Use of Inhaled Corticosteroids and the Risk of Cataracts


Synopsis: Among 3654 people aged 49-97 years, the use of inhaled corticosteroids at any time was associated with a significantly increased prevalence of nuclear cataracts and posterior cataracts.

Source: Cumming RG, et al. N Engl J Med 1997;337:6-14.

The prevalence of cataracts in 3,654 people 49-97 years of age (mean, 65 years) was studied in Australia. Cataracts were diagnosed by retroillumination photography, a technique considered less sensitive than slit-lamp examination. Photographs of the lens were interpreted without knowledge of the history of corticosteroid use. The use of inhaled and systemic corticosteroids was determined by questionnaire, whereby 241 subjects had used only inhaled corticosteroids, 177 used only systemic corticosteroids, and 111 subjects had employed both.

The use of inhaled corticosteroids at any time was associated with a significantly increased prevalence of nuclear cataracts and posterior cataracts. There was a highly significant (P < 0.001) trend for increasing risk for posterior subcapsular cataracts, with increasing lifetime dose of beclomethasone; however, after elimination of those with a history of systemic corticosteroid use, the trend was less evident (P = 0.06).


The value of any medical therapy is assessed by weighing potential benefit vs. potential risk. Inhaled corticosteroids are probably the most effective medications for moderate-to-severe asthmatic subjects, according to various published guidelines.1,2 Yet, in the study, the authors tried to eliminate the possible effects of systemic steroids. In my experience, this is difficult since patients often do not know the nature of an injection they have received, or even the name or mode of action of a pill prescribed to them in the past. Nevertheless, it is unlikely that those who denied use of systemic steroids would have used them in sufficient quantities to explain the observed increased risk of cataracts. It is surprising that the authors did not assess the use of nasal corticosteroids in their questionnaire, since this is a possible confounding variable and would influence the total dose of steroids absorbed.

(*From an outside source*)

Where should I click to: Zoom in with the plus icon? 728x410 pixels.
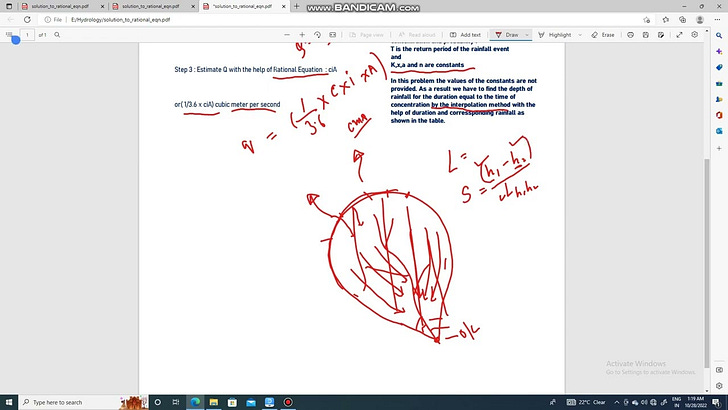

Despite these reservations, it seems likely the authors have identified an increased risk for cataracts in patients who use inhaled corticosteroids, especially when moderate- or high-dose inhaled steroids are used over a long period of time. Periodic ophthalmologic evaluations, including slit-lamp, would seem prudent under such circumstances. Finally, the results of this study reinforce the importance of step-down therapy of asthma—tapering inhaled steroids to the lowest dose required to control asthma, and employing other classes of medications with "steroid- sparing" properties.3


1. National Heart, Lung, and Blood Institute. International consensus report on diagnosis and management of asthma. 1992.

2. Spector S, Nicklas R (eds). Practice parameters for the diagnosis and treatment of asthma. J Allergy Clin Immunol 1995;96:707-870.

3. Spector SL. Leukotriene inhibitors and antagonists in asthma. Ann Allergy Asthma Immunol 1995;75: 563-570.